On the opening in 1671 of the new theatre in Dorset Gardens, Underhill was the original Sir Simon Softhead in Edward Ravenscroft's Citizen turned Gentleman (based on Monsieur de Pourceaugnac). He played also Pedagog in Lord Orrery's Mr. Anthony.

During 1677 Underhill was confined in the Poultry Compter for debt, at the suit of William Allen. His liberty was demanded in April by Sir Allen Apsley, on the ground that he was one of the Duke of York's menial servants; the gaolers delayed until the case went to the House of Lords. After the two major acting companies were combined, Underhill came out on 4 December 1682 at the Theatre Royal as Curate Eustace in the production of Dryden's Duke of Guise. On 6 February 1685, while Sir Courtly Nice was being rehearsed, Underhill had to inform the author, John Crowne, of the death of Charles II, by whose command the comedy had been written. When the play was produced shortly afterwards, he achieved a great success as Hothead. At the Theatre Royal he remained thirteen years.
++++++
WORK ITEM A:
According to the account of Underhill's stage career, at whose suit was he confined in the Poultry Compter in 1677?
WORK ITEM B:
Name every stage role that the account of Underhill's career says he played.
WORK ITEM C:
Carry the account of Underhill's stage career forward from its final sentence, matching its style.

Collected data:
++++++
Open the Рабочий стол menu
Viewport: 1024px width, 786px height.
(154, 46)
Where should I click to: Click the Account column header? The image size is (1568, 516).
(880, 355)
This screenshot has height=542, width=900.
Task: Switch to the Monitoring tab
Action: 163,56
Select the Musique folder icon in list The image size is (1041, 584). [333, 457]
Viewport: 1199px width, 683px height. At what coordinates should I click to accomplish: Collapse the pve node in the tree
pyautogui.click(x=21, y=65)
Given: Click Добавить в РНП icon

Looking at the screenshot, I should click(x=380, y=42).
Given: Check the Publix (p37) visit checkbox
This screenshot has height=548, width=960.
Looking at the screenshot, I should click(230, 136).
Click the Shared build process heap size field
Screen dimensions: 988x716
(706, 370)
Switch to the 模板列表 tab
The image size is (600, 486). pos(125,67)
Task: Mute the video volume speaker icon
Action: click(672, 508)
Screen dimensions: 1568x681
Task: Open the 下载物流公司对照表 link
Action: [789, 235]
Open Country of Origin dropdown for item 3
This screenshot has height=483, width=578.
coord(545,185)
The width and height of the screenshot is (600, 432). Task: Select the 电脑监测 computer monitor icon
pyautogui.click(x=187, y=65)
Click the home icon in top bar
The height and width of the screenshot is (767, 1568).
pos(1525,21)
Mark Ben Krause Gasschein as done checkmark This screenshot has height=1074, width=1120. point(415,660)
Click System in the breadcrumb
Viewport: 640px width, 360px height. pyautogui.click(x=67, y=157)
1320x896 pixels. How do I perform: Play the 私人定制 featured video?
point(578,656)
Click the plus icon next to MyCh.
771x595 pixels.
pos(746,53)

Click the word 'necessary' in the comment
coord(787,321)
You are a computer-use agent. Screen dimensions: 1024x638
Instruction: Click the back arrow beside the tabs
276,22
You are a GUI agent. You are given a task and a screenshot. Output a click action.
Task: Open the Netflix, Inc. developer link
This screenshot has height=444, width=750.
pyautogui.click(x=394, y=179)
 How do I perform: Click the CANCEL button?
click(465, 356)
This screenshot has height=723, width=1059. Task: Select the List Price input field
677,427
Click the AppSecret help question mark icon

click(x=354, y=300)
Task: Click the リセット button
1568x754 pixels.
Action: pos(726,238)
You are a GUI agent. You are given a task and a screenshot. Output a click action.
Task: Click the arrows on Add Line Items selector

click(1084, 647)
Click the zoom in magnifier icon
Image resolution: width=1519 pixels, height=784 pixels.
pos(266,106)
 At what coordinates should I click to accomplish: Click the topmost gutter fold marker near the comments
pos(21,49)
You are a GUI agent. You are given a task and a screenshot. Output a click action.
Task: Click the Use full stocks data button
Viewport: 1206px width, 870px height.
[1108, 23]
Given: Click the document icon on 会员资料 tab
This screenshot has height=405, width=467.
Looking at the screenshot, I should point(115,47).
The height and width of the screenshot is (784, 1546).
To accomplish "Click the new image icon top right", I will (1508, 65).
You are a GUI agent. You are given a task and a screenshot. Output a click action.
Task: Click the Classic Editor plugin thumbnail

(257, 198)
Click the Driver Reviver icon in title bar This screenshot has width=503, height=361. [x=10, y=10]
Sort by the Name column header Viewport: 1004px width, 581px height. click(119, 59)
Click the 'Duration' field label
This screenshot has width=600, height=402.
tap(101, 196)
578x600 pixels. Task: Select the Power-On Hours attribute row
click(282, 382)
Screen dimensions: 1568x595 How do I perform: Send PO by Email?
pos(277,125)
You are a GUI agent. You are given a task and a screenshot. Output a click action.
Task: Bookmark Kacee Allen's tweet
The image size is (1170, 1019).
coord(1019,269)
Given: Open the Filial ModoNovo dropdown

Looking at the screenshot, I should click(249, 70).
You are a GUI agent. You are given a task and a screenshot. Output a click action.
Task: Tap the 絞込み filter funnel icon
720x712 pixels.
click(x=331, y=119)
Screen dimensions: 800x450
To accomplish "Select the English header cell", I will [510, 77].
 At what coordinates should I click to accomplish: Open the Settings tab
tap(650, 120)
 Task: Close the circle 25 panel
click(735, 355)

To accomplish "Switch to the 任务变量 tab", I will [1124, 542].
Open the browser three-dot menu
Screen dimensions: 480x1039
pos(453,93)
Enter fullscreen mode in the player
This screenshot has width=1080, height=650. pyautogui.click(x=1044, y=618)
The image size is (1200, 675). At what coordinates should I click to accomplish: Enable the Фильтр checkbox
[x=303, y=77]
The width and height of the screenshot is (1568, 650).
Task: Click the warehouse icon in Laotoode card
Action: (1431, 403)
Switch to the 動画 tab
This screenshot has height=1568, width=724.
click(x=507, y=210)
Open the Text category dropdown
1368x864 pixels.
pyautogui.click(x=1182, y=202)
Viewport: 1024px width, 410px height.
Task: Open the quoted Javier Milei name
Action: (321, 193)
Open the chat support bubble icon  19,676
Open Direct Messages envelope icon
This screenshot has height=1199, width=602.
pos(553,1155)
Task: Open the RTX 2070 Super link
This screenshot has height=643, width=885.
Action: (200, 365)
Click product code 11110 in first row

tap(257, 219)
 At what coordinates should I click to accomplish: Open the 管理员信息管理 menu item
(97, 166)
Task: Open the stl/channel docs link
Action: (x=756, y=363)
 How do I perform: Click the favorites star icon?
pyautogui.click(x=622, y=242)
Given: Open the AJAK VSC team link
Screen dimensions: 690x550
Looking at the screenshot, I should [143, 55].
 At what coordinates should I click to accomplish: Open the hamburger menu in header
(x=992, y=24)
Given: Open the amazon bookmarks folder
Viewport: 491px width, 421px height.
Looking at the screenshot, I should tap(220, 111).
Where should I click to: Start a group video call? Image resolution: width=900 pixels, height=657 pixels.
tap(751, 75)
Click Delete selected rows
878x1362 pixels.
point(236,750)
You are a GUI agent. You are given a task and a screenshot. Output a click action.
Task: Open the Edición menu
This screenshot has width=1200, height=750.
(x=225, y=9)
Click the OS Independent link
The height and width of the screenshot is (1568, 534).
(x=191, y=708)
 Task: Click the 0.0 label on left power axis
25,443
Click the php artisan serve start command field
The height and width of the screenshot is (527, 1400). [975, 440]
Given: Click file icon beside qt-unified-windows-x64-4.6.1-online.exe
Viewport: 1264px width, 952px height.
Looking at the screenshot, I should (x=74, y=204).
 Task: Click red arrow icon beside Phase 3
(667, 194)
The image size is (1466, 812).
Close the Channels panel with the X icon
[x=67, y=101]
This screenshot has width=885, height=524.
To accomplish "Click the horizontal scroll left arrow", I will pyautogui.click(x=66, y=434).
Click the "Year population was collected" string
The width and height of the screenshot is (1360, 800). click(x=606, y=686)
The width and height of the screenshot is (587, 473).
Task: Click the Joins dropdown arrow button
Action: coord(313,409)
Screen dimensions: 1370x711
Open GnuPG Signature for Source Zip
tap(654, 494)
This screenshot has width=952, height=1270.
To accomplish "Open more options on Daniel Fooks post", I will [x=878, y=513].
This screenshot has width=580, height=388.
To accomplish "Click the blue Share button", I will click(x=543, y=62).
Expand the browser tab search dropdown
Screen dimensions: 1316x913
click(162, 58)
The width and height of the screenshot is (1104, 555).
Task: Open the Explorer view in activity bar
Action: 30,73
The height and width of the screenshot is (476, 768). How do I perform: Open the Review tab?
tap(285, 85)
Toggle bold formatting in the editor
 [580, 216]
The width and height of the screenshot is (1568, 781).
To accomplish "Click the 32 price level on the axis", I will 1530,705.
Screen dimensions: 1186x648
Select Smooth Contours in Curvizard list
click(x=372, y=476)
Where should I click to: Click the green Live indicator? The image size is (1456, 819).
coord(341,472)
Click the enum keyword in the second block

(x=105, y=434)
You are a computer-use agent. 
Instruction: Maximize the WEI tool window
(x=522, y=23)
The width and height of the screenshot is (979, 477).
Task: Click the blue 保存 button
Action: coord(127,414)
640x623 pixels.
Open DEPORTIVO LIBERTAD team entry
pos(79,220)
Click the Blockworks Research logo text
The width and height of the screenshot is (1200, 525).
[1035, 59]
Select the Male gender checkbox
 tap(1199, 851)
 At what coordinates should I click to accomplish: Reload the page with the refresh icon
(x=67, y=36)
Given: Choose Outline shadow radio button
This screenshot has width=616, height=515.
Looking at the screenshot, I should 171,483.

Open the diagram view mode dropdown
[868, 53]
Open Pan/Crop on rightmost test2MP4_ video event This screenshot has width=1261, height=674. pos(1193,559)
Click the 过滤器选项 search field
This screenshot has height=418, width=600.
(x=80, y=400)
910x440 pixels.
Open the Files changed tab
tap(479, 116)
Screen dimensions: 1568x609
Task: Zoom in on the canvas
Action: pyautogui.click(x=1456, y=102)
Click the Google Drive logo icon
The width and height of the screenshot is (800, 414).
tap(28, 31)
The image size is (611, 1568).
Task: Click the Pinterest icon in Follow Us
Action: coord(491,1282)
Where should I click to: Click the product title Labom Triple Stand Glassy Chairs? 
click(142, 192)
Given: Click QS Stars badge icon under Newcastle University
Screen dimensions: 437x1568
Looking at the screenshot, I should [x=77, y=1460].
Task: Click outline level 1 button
++++++
TASK RESULT A:
William Allen

TASK RESULT B:
Sir Simon Softhead, Pedagog, Curate Eustace, Hothead

TASK RESULT C:
An anonymous comedy, Win her and take her, or Old Fools will be Meddling,’ 1691, acted at the Theatre Royal the same year, was dedicated by Underhill to Lord Danby. It is thought to have been given to Underhill by the anonymous author, who wrote the part of Dullhead for him. At the theatre in Little Lincoln's Inn Fields Underhill was in 1695 the original Sir Sampson Legend in William Congreve's Love for Love (a part in which, according to Colley Cibber, he was unrivalled). The next year saw him as the original Sir Wealthy Plainder in Thomas Dilke's Pretenders; and in 1700 Sir Wilfull Witwoud in Congreve's The Way of the World.

==Later years==
In 1702 Underhill was Merryman in Betterton's Amorous Widow. His name now appeared less frequently. On 8 February 1704 Œdipus and The Rover were played for his benefit, and he played at court Timothy in a revival of Sir Solomon. The Virtuoso was played for his benefit on 31 March 1705 at Lincoln's Inn Fields.

On 5 December 1706 Underhill played at the Haymarket Theatre Sir Joslin Jolley in a revival of She Would If She Could by George Etherege, a part in which in the following month he was replaced by William Bullock; and on 20 January 1707 he repeated Blunt in The Rover. The Mourning Bride (Congreve) was given for his benefit on 28 May; and on 3 June 1709 a performance of Hamlet at Drury Lane, where he played once more the first Gravedigger, repeated on 23 February 1710. On 12 May he was, for his benefit, once more Trincalo in Dryden's Tempest. This was his last performance at Drury Lane. He was seen once, on 26 August 1710, at William Pinkethman's booth at Greenwich, where, for the benefit of Pinkethman, he played Ned Blunt in The Rover. This was Underhill's last appearance, and he is said to have died soon after. He was commonly called Trincalo Underhill; and his name was sometimes spelt Undril.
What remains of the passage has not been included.